Task goal:
Which lines run from the one containing "Instruction: Click the" through the end of the data? Write them out exactly, with the pictures left out.
----------
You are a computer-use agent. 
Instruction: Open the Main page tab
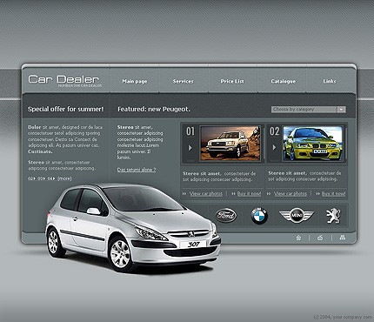135,82
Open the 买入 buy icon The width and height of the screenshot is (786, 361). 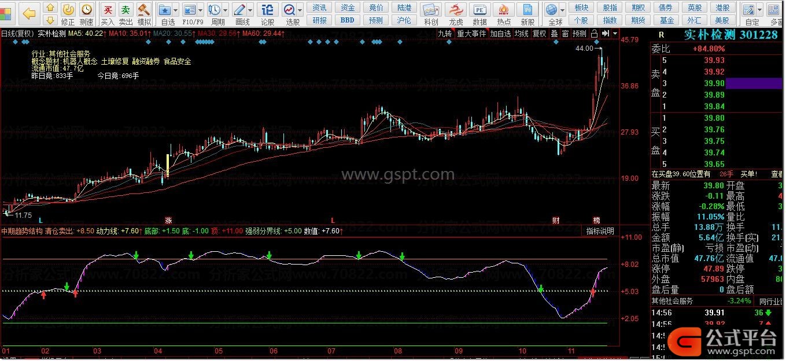click(108, 10)
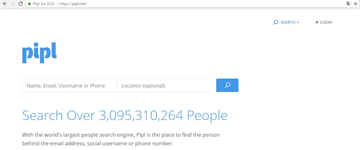Image resolution: width=360 pixels, height=150 pixels.
Task: Expand the SEARCH dropdown caret
Action: 298,23
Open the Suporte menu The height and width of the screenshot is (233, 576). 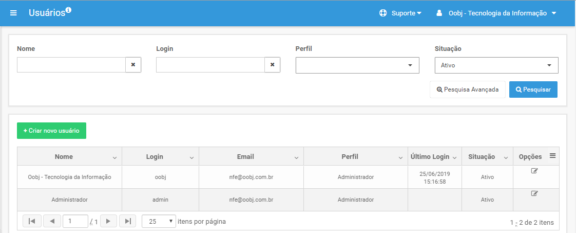(x=400, y=13)
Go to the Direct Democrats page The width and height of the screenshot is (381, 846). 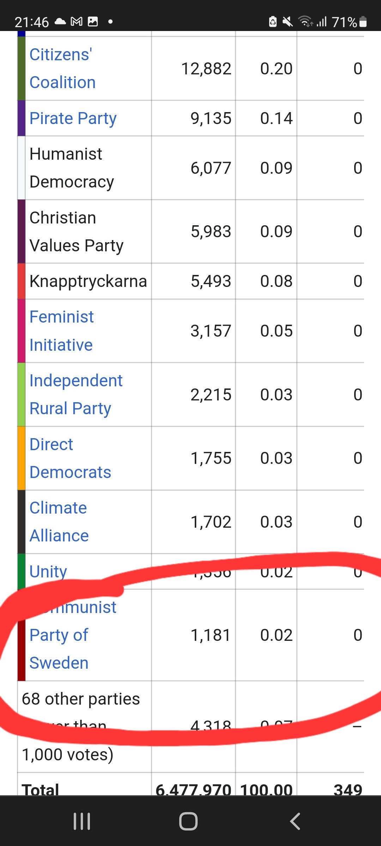coord(70,458)

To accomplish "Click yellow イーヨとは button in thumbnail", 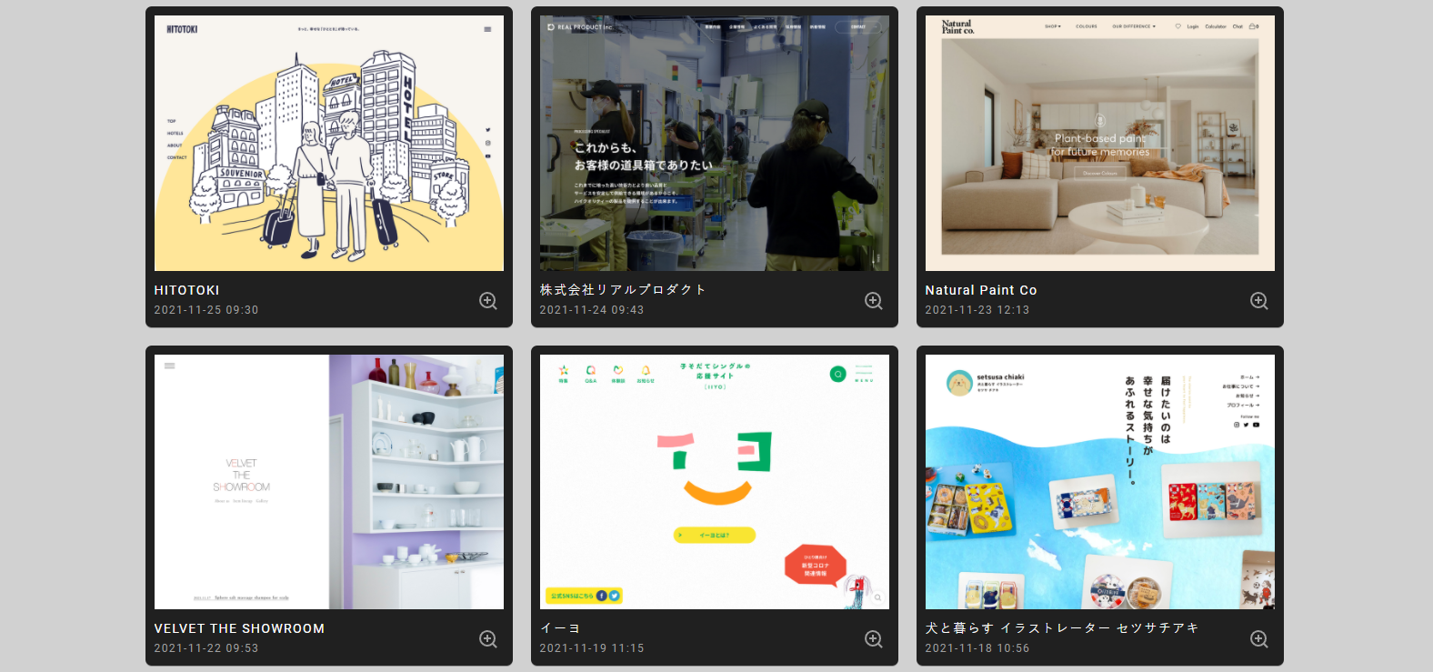I will (715, 535).
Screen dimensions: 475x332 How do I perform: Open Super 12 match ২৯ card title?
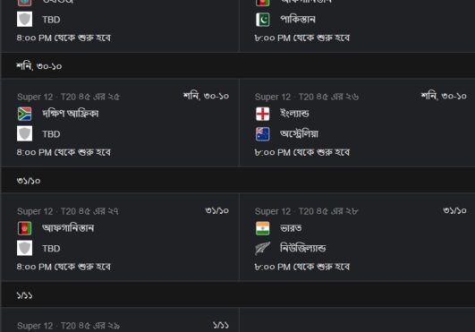[69, 326]
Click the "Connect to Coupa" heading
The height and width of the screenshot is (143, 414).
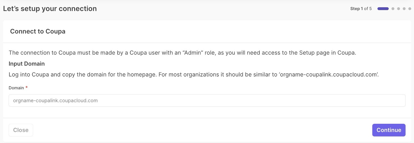coord(38,31)
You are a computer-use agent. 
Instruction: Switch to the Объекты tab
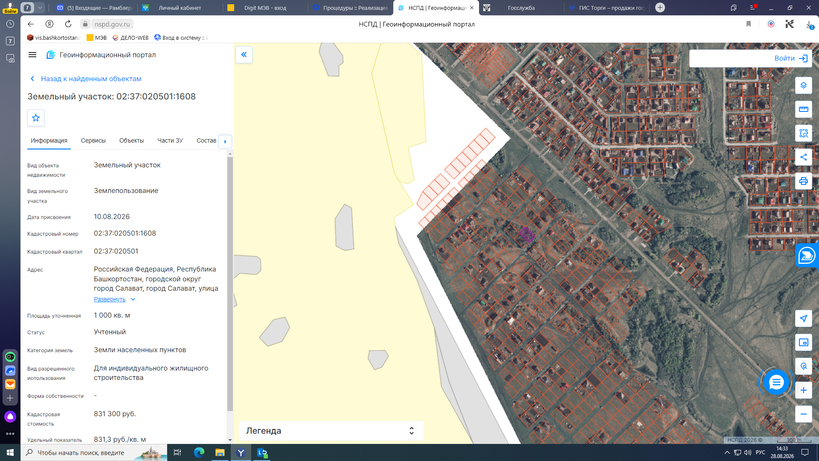[x=131, y=140]
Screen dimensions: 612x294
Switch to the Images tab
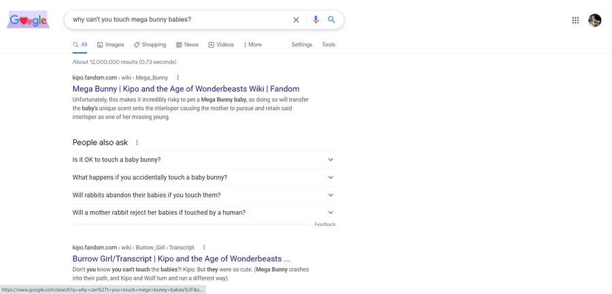[110, 44]
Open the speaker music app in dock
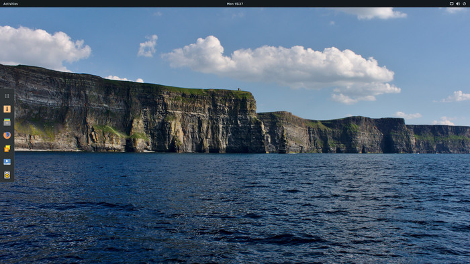The image size is (470, 264). (7, 175)
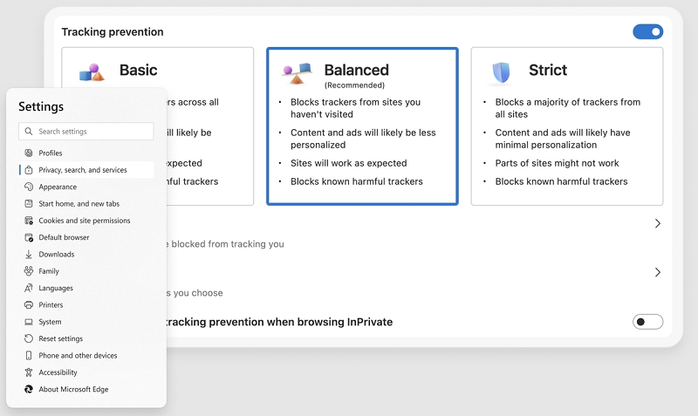Image resolution: width=698 pixels, height=416 pixels.
Task: Select the Balanced tracking prevention card
Action: click(x=361, y=126)
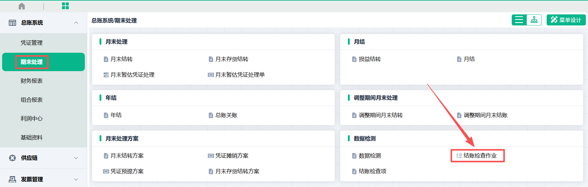
Task: Open the green grid apps icon
Action: pyautogui.click(x=65, y=6)
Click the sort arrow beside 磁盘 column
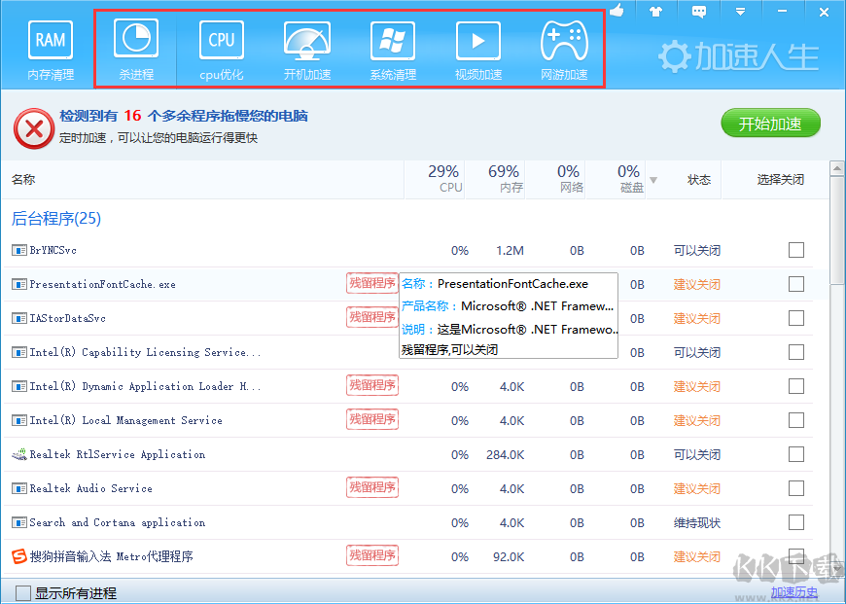The image size is (846, 604). pyautogui.click(x=653, y=180)
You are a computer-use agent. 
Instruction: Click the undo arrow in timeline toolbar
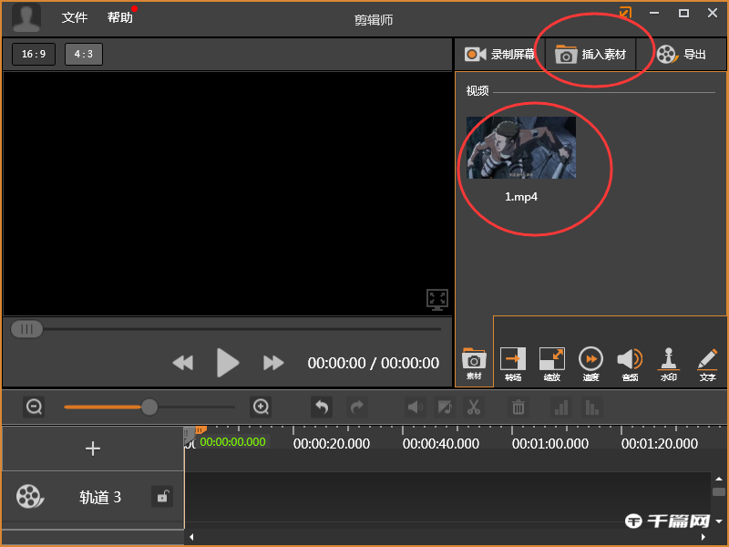[322, 408]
----------
Task result:
Instruction: Click the undo arrow in timeline toolbar
[322, 408]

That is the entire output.